> **Material to process**:
**********

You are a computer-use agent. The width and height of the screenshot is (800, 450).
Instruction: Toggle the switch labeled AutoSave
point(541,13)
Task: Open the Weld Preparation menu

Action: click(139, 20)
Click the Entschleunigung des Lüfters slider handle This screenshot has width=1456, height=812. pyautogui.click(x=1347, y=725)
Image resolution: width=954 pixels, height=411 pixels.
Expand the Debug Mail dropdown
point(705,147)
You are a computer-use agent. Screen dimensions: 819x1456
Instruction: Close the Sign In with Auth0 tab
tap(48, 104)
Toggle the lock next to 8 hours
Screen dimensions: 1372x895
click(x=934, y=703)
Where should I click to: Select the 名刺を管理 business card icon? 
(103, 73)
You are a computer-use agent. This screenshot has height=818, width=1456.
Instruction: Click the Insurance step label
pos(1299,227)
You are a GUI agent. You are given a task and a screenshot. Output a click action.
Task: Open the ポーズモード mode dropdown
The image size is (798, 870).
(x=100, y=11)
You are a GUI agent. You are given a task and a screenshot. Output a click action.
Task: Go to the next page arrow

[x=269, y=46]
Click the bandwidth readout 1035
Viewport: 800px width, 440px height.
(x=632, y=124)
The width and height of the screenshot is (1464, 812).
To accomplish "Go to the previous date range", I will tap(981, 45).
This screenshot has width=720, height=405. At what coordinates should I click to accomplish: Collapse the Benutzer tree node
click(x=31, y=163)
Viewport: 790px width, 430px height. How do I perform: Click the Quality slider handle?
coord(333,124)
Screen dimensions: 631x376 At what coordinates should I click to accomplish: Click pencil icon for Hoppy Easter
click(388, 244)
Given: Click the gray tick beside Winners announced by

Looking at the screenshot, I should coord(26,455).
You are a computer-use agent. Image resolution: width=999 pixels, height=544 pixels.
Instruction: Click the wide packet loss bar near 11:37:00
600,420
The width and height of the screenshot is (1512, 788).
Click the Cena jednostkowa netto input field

**********

> **Problem to work on**:
Print, without alteration, only the lines above between the one holding "You are a computer-use agent. This" and the one holding "You are a computer-use agent. Image", inclusive.

> **Answer to this task**:
You are a computer-use agent. This screenshot has height=818, width=1456.
Instruction: Click the Insurance step label
pos(1299,227)
You are a GUI agent. You are given a task and a screenshot. Output a click action.
Task: Open the ポーズモード mode dropdown
The image size is (798, 870).
(x=100, y=11)
You are a GUI agent. You are given a task and a screenshot. Output a click action.
Task: Go to the next page arrow

[x=269, y=46]
Click the bandwidth readout 1035
Viewport: 800px width, 440px height.
(x=632, y=124)
The width and height of the screenshot is (1464, 812).
To accomplish "Go to the previous date range", I will tap(981, 45).
This screenshot has width=720, height=405. At what coordinates should I click to accomplish: Collapse the Benutzer tree node
click(x=31, y=163)
Viewport: 790px width, 430px height. How do I perform: Click the Quality slider handle?
coord(333,124)
Screen dimensions: 631x376 At what coordinates should I click to accomplish: Click pencil icon for Hoppy Easter
click(388, 244)
Given: Click the gray tick beside Winners announced by

Looking at the screenshot, I should coord(26,455).
You are a computer-use agent. Image resolution: width=999 pixels, height=544 pixels.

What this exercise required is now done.